(AVAILABLE DATA)
▬▬▬▬▬▬

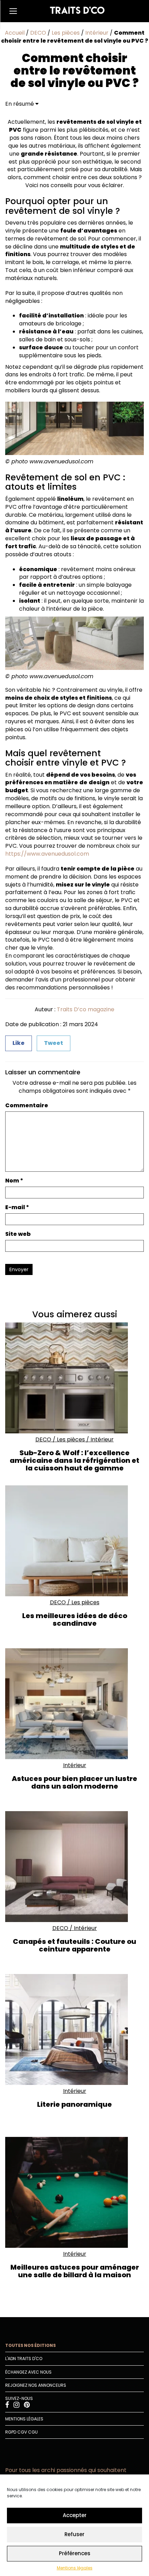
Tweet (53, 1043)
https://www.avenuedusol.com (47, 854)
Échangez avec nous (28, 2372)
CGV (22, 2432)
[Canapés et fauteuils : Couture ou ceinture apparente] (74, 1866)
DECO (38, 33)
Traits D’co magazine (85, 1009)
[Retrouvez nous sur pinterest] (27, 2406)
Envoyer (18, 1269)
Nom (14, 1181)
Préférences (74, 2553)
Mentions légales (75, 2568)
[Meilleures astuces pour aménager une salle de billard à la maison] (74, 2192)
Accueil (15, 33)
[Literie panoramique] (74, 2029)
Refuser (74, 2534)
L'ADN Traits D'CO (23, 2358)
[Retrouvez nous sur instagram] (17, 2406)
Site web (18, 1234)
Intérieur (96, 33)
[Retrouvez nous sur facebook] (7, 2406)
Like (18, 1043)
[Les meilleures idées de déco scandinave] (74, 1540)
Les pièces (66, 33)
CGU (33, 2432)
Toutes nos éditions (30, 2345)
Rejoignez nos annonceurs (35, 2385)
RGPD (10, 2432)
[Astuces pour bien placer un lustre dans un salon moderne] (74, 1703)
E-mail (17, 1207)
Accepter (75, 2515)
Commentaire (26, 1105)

▬▬▬▬▬▬

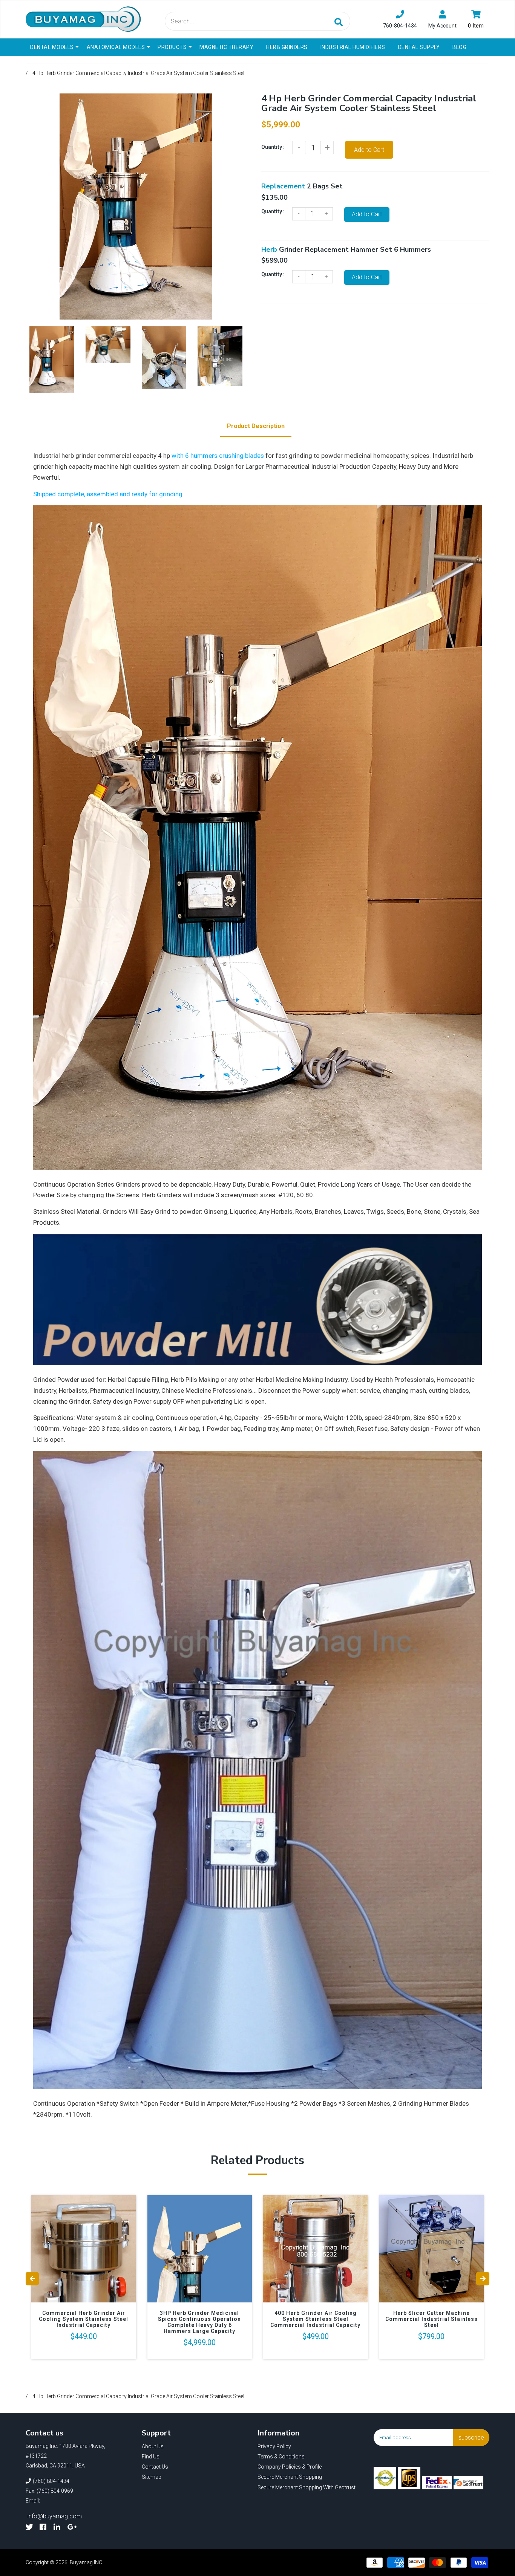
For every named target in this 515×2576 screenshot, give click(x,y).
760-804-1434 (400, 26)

▬▬▬▬▬▬

(WORK TO COMPLETE)
Would you please copy every line from the listing above that contains the word "Retrouvez"?

(EXERCISE SOLUTION)
[Retrouvez nous sur pinterest] (27, 2406)
[Retrouvez nous sur instagram] (17, 2406)
[Retrouvez nous sur facebook] (7, 2406)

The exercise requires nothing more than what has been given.